Un groupe allemand d'Oldenburg étudie depuis des années la boussole aviaire des merles d'Europe et a été stupéfait de découvrir que ses merles perdaient leur sens de l'orientation lorsqu'ils étaient exposés au bruit électromagnétique courant dans la plupart des villes. Dans un article paru dans la revue Nature en 2014, ils ont qualifié cet effet de « remarquable », car il montrait que les oiseaux étaient sensibles à des champs magnétiques artificiels « extrêmement faibles ». Plus tard, dans un article de Scientific American intitulé How Migrating Birds Use Quantum Effects to Navigate [Comment les oiseaux migrateurs utilisent les effets quantiques pour naviguer], ils ont décrit les champs comme étant « étonnamment faibles ».
Dans un commentaire accompagnant l'article de Nature de 2014, Joseph Kirschvink, géobiophysicien à l'Université CalTech, a expliqué les implications de la controverse sanitaire qui couvait depuis longtemps :
« Les niveaux de rayonnement de radiofréquence qui ont affecté l'orientation des oiseaux sont nettement inférieurs à tout ce que l'on pensait jusqu'à présent être biophysiquement plausible et bien inférieurs aux niveaux reconnus comme ayant un effet sur la santé. »
L'un des chercheurs allemands a déclaré à un journaliste qu'il pouvait activer et désactiver l'effet aussi facilement qu'en appuyant sur un interrupteur.

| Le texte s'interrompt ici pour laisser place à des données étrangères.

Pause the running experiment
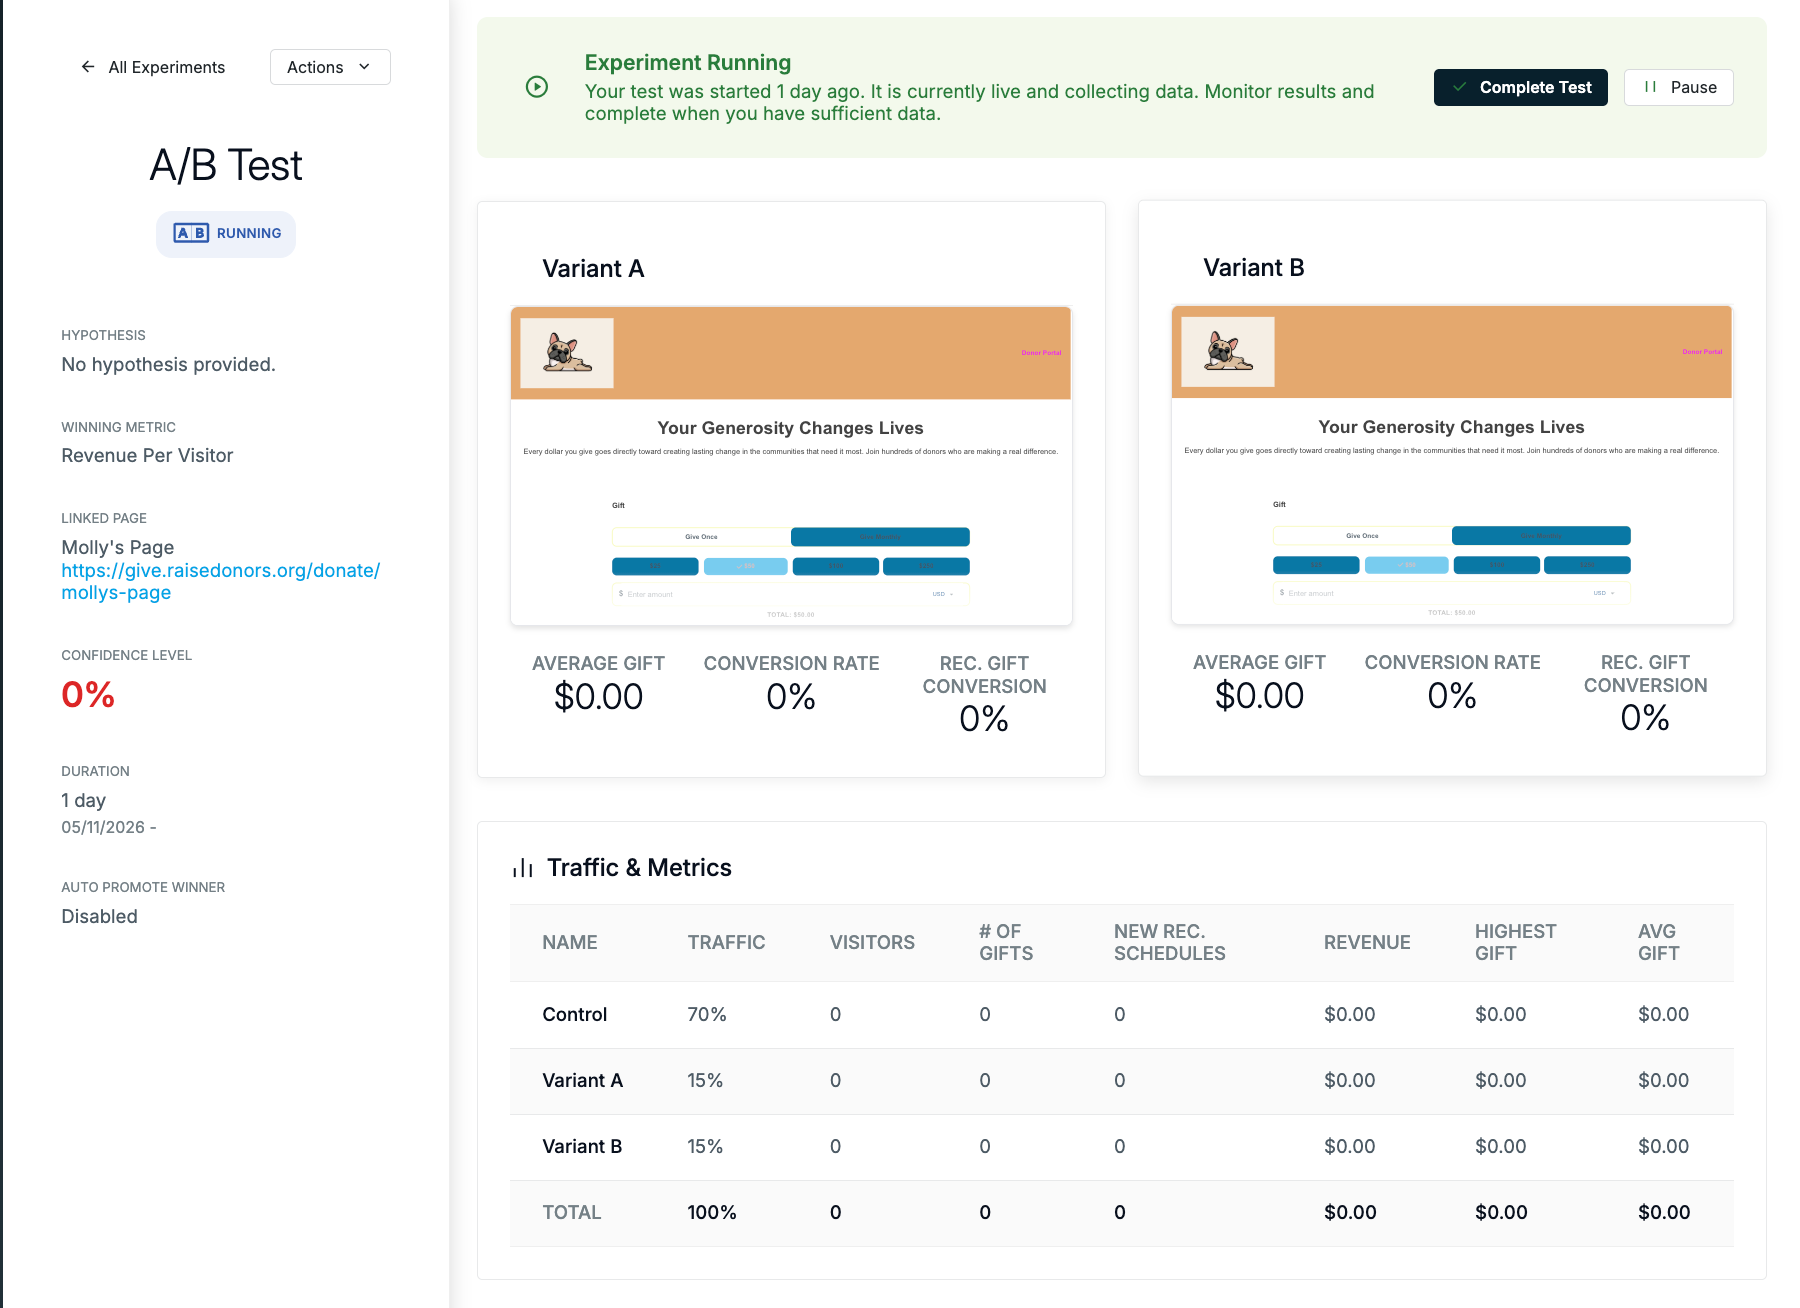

Pourtant, il leur a fallu des années pour comprendre que c'était le bruit électromagnétique ambiant qui déroutait les oiseaux.
Les oiseaux ne sont pas les seuls à être sensibles aux faibles rayonnements, de nombreux mammifères, reptiles et insectes le sont également. L'homme pourrait-il l'être aussi? C'est faire preuve d'orgueil que de penser le contraire. Nous sommes des mammifères qui ont évolué dans un environnement électromagnétique. Comment s'étonner que nous puissions être affectés par des changements?
Paul Brodeur nous a donné des avertissements que beaucoup ont rejetés. Il n'est pas trop tard pour l'écouter. Avec suffisamment d'efforts, nous pourrions exploiter les bons effets et éviter les mauvais. Mais le premier petit pas consiste à reconnaître que les rayonnements non ionisants sont biologiquement actifs, même si nous ne savons pas exactement comment.
N'oubliez pas que nous ne savons toujours pas comment l'amiante provoque le mésothéliome.
« Ils ont menti »
Une dernière anecdote : de toutes les conversations que j'ai eues avec Brodeur au fil des ans, c'est celle-ci qui me revient le plus à l'esprit. C'était en 2011, à propos d'un différend qui l'opposait à la bibliothèque publique de New York (NYPL). Dans un courriel, M. Brodeur a parlé de sa « dernière croisade ».
Quelques années avant de prendre sa retraite du New Yorker, Brodeur a fait don de quelque 300 boîtes de ses documents à la NYPL. Ils ont été traités, catalogués et stockés et, en 1998, on lui a dit qu'ils faisaient partie des collections permanentes. Puis, une douzaine d'années plus tard – 18 ans après son don initial – Brodeur a reçu une lettre du NYPL l'informant qu'une « quantité substantielle » de ses documents lui serait retournée ou serait éliminée d'une autre manière. Ils n'auraient pas de place permanente à la bibliothèque.
Brodeur était furieux et a exigé que la NYPL lui rende tous ses documents. La bibliothèque refusa. Brodeur l'a publicisé et a demandé à ses amis et collègues d'écrire des lettres de soutien à Paul LeClerc, le directeur général de la bibliothèque. Il m'a demandé mon avis et j'ai moi aussi écrit à M. LeClerc. Mais avant de le faire, j'ai demandé à Brodeur s'il était sûr de vouloir tout enlever à la bibliothèque. Je lui ai dit que la NYPL était une grande institution et de loin ma préférée à New York. Peut-être que certains de vos documents y ont leur place, lui ai-je dit.
« Louis, a-t-il répondu, je n'ai pas le choix. Ils ont menti. »
Tous les documents de Brodeur se trouvent aujourd'hui au Howard Gotlieb Archival Research Center de l'université de Boston.